World’s largest private firms fail to set climate targets: report

Only 40 of the world’s 100 largest private firms have set net-zero carbon emissions targets to fight climate change, according to a report released Monday, lagging far behind public companies.

But for the world to meet the 2015 Paris Agreement to limit global warming 1.5 degree Celsius, all companies need to reduce their planet-heating emissions, the report by the group Net Zero Tracker noted.

The lack of market and reputational pressures on private firms compared to those publicly-listed, along with an absence of regulation are to blame for their slow uptake of climate commitments, said John Lange of Net Zero Tracker.

“I think things are changing on all three of those fronts,” he added.
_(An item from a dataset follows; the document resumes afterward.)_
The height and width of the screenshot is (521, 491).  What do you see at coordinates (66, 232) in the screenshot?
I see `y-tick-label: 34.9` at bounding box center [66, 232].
The report compared 200 of the world’s largest public and private companies based on their reported emissions reductions strategies and net-zero targets.

It found that only 40 of the 100 private firms assessed had net zero targets, compared to 70 of 100 publicly-listed companies.

Of the private companies that have set targets, just eight have published plans on how they will meet them.

“A pledge without a plan is not a pledge, it is a naked PR stunt,” the report said.

Only two firms — furnishing giant Ikea and U.S. engineering giant Bechtel — ruled out using controversial carbon credits to achieve their net-zero goals, the report said.

Carbon credits allow businesses to offset their emissions by directing money toward a project that reduces or avoids emissions, such as protecting forests, but critics say they allow companies to keep polluting.

Meanwhile, none of the eight fossil fuel companies included in the report was found to have a net-zero target, compared with 76% of the sector’s largest public firms.

There was also little improvement in the figures compared with a previous analysis done in 2022, “despite a massive uptick in regulation around the world,” Lang said.

Several jurisdictions including the United Kingdom have adopted climate disclosure regulations.

Others have regulations on the horizon, with business hubs of California and Singapore requiring greenhouse gas emissions reporting from 2027.

The European Union also introduced two climate regulations — the Corporate Sustainability Reporting Directive (CSRD) and the Corporate Sustainability Due Diligence Directive (CSDDD) — which will soon require thousands of large companies to report their climate impacts and emissions, and to take action to curtail them.

“We’re trying to get private firms to understand what’s coming for them,” Lang said.

The EU policies will have far-reaching effects in particular, targeting firms not only based in the bloc but those that may be headquartered elsewhere with branches or subsidiaries within the member states.

Yet two European private firms, including French hypermarket chain E. Leclerc, were singled out in the report for having set any emissions reduction targets.

E. Leclerc said that the company has made efforts toward more sustainable practices like eliminating the use of single-use plastic bags, and is “committed to setting near-term company-wide emissions reduction targets.”

But with the enforcement of EU regulations looming, firms will not be able to “dodge” climate targets much longer, said Sybrig Smit of the NewClimate Institute.

“It’s actually quite watertight. If companies want to do business in Europe, they are going to have to face the consequences,” she said.

The firms analyzed account for roughly 23% of the global economy, with the majority based in either China, the United States or EU states — the biggest emitters of greenhouse gases, Lang said.

Any changes the firms make to meet new regulations will have substantial benefits for the environment.

“They have such a trickle-down effect. Whenever such a big company is implementing something real, it will have a huge effect on the rest of the sector that they operate in,” Smit said.